Preparations picked up momentum in 1992. A conference in March on the LHC attracted 600 scientists. In October, the LHC Experiments Committee received letters of intent for three possible LHC experiments: ATLAS (A Toroidal LHC Apparatus), CMS (Compact Muon Solenoid) and L3P (Lepton and Photon Precision Physics.)
Although the required 10 Tesla field had already been achieved, it was considered too difficult to maintain. Therefore the decision was taken to elongate the dipole magnets to 13.5 metres by deplacing other elements. This would increase the time that the protons were exposed to the field, lowering the necessary field strength to 9.5 Tesla.
In 1993, two of the proposed experiments, CMS and ATLAS were approved, along with a new proposition, ALICE (A Large Ion Collider Experiment.) In December 1993, exactly two years after the council’s approval of the LHC, the requested information was presented. Construction could soon begin.

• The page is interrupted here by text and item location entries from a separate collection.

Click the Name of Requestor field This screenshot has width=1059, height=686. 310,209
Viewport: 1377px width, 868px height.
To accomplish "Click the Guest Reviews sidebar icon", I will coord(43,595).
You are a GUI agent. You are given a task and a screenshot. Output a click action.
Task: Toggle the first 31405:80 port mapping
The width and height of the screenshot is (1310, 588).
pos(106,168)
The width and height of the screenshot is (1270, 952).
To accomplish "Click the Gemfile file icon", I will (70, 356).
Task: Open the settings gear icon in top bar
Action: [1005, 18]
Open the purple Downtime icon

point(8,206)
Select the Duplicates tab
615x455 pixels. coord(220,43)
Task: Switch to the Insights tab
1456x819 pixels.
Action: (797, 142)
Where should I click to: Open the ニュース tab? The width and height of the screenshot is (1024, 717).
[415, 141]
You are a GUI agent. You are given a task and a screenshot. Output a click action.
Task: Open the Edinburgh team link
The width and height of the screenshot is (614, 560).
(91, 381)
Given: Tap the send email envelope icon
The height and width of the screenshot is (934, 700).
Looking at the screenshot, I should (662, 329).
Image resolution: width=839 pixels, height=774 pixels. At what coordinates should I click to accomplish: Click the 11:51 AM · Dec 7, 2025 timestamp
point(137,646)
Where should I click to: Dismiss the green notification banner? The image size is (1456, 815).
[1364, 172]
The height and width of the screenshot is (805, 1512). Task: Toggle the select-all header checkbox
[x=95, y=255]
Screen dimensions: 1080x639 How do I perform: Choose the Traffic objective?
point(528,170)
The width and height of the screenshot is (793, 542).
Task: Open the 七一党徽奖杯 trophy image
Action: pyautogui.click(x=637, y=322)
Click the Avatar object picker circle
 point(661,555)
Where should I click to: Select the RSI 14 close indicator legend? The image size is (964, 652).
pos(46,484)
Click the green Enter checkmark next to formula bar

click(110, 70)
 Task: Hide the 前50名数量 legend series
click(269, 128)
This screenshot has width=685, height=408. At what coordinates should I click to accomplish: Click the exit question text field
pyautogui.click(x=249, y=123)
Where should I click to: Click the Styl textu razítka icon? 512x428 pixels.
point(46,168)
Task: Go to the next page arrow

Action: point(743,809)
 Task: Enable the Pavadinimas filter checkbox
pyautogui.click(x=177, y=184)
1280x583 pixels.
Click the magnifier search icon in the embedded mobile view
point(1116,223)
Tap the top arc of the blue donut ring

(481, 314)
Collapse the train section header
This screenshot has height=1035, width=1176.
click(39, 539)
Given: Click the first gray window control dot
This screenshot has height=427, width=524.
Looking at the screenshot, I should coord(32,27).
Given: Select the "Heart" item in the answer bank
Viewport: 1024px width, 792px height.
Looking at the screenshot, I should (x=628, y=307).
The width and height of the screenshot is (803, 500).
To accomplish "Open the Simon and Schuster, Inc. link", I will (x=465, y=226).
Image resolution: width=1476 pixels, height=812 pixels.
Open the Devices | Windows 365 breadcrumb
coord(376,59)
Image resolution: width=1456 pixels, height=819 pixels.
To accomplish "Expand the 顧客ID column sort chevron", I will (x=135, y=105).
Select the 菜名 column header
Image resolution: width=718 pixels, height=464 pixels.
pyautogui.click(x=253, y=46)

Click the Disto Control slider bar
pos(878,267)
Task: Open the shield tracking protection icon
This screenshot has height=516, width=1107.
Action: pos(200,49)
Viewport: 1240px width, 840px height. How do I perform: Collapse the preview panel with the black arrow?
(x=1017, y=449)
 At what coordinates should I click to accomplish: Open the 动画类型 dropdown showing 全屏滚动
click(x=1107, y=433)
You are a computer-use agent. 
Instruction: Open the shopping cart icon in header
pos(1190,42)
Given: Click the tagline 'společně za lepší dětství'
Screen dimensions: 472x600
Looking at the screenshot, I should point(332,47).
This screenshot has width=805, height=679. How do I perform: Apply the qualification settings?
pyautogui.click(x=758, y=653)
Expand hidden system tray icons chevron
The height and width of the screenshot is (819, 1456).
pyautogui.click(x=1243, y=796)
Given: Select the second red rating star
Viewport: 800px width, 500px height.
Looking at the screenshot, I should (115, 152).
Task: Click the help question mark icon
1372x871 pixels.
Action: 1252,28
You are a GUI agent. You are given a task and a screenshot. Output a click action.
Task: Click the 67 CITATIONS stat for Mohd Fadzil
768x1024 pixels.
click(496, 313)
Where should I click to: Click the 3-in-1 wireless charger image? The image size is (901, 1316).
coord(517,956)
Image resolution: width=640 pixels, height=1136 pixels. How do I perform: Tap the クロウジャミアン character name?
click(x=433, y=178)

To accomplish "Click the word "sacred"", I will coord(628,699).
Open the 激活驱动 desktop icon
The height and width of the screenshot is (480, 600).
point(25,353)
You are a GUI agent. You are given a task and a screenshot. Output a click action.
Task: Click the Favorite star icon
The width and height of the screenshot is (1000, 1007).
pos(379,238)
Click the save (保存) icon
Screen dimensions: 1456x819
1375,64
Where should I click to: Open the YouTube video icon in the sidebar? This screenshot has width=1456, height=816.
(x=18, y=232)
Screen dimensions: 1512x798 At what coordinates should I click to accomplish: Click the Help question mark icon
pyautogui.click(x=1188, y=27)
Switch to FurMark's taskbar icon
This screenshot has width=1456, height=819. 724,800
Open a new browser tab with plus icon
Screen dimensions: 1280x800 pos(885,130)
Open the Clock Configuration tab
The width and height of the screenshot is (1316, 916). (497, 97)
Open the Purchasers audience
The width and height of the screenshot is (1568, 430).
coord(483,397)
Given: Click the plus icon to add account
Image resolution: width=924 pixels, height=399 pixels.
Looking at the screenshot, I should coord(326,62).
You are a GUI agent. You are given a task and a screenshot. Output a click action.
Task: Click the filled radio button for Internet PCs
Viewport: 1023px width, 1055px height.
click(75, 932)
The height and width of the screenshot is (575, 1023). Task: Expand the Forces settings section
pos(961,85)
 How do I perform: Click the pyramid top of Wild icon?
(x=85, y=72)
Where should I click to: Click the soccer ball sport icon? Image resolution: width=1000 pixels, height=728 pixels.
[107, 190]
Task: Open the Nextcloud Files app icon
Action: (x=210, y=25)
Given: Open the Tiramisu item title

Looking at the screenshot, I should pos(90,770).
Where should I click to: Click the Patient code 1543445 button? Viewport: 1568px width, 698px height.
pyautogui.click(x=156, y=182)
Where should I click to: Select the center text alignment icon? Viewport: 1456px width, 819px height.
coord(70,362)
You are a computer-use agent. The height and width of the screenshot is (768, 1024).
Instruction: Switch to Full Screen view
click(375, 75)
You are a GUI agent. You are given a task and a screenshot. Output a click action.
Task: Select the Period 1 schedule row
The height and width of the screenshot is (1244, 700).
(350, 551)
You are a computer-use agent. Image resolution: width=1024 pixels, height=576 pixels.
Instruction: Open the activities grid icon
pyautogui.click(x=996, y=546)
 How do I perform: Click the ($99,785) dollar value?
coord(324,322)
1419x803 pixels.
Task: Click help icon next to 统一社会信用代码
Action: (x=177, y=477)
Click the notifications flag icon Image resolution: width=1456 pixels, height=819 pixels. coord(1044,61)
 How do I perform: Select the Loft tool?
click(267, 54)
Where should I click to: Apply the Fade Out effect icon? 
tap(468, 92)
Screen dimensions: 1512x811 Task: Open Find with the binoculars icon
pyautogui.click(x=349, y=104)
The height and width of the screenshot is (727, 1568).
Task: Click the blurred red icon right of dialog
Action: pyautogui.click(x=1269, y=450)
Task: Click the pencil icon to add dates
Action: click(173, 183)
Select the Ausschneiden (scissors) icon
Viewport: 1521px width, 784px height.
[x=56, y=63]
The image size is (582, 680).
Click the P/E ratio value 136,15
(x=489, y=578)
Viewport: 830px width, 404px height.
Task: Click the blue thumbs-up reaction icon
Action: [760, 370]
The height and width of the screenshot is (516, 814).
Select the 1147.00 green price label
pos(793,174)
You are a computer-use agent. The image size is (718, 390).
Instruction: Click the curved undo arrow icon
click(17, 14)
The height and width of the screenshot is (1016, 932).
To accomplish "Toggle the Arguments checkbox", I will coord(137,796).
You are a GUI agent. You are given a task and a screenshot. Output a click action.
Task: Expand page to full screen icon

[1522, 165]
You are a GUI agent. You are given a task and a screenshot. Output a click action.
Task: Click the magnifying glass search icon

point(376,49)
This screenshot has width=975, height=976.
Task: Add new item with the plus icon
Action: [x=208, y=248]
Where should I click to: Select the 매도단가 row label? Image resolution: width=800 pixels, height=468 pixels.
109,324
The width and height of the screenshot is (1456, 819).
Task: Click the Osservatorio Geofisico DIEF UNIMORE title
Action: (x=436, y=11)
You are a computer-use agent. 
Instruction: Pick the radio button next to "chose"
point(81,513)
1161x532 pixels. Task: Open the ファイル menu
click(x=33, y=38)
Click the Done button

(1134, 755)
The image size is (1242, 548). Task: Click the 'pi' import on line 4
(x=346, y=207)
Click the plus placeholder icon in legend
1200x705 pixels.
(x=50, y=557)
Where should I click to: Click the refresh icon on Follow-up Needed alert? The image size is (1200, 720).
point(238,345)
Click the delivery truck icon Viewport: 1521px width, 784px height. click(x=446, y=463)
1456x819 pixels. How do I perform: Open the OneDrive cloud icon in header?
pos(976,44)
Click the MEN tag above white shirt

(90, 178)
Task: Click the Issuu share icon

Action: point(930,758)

This post is several minutes late, because my browser crashed at 11:56, just as I was pasting in my Thing. Sorry. Just to make sure I made the most of my first ever deadline overrun, I also added the fridge magnet comparison after midnight. It’s probably inaccurate.
I guess if I’m going to eventually get one of my other dream jobs, at New Scientist magazine, I should learn to write articles about science. So here’s my history of the LHC. This is where my habit of rescuing interesting books and papers from CERN recycling bins comes in handy.
The photo matches what I intended to do, but not what I ended up doing. I intended to write the entire history of the LHC from 1984 to the first beam last Wednesday, weaving in my own life story and culminating in my personal experience of watching the first beam. It would either end with some mention of the grand unification of forces it took to bring the project this far, or use the idea of unification of forces as a section heading for the time when our two stories came together and I started working at CERN. This also gave me an excuse to use the letter B, and the A I didn’t use last week: my initials.
However, I soon realised that even when the chosen events from my own life blended well thematically with the events in the LHC’s timeline, they tended to interrupt the story. So I dropped that idea. Then some time on Sunday it became clear that I’d never managed to summarise or even read everything up to 2008 by midnight, so I revised my goal to reaching the beginning of construction. Unfortunately I didn’t quite manage it… the last year and a half were written in about five mnutes, missing a lot of details, and perhaps not even completely accurate. I may rewrite this next week.
I hope I’ll have the time to write the rest of the story next week (half of which I will spend in Paris), and that I haven’t written myself into as many corners as I did when I published the ten of hearts. In any case, I have learnt plenty of interesting facts while researching this, so I am sure that even this half-article will be interesting to others. If you spot any inaccuracies or glaring omissions, let me know. I already see that there is too much focus on magnetic field strength. There’s also probably too much of the passive voice. This may come from the fact that most of my printed source documents are in French, where a lot more of that can be got away with without sounding as awkward as this sentence.
I often refer to myself as a ‘mathematician by training, programmer by trade, physicist by association, and writer by Sunday midnight’. As I was writing this, it occurred to me that I could write an interesting autobiography by singling out each of these aspects and telling that facet of my story intermingled with the history of something important in the respective field. If I ever rewrite this article to include parts of my life, it would be the first chapter, because I haven’t yet won an Abel prize, or worked at Apple or New Scientist.